◆ **GOAL OF THE EXERCISE**
Going from the line that contains "Click the cmd.exe" through the last line of the records, set down each line again exactly, both included, with pictures left out.

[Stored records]
■ ■ ■ ■ ■
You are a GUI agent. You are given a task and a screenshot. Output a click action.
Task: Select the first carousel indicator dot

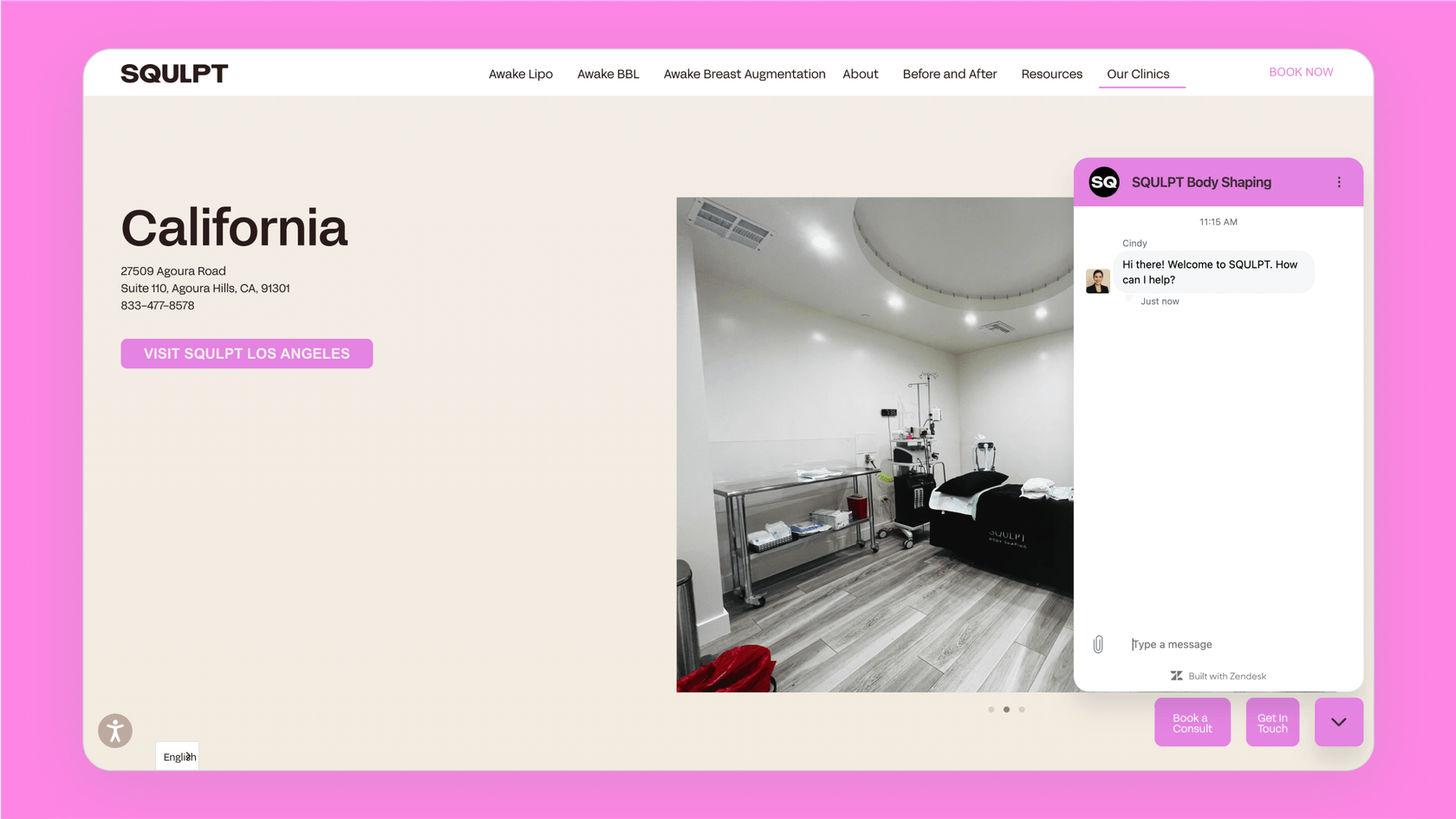991,709
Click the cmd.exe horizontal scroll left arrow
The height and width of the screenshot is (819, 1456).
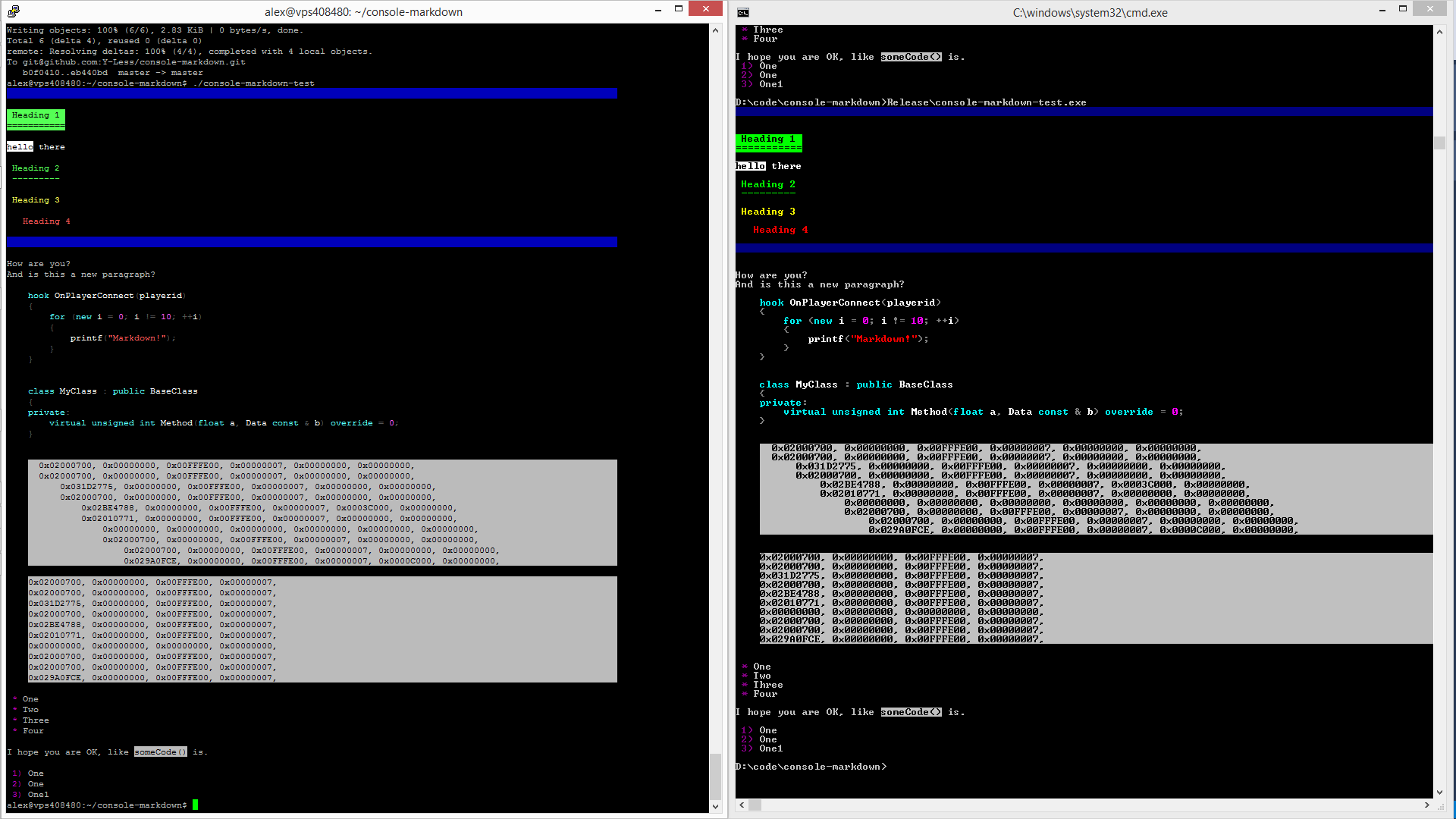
■ ■ ■ ■ ■
◆ **FINAL ANSWER**
Click the cmd.exe horizontal scroll left arrow
The height and width of the screenshot is (819, 1456).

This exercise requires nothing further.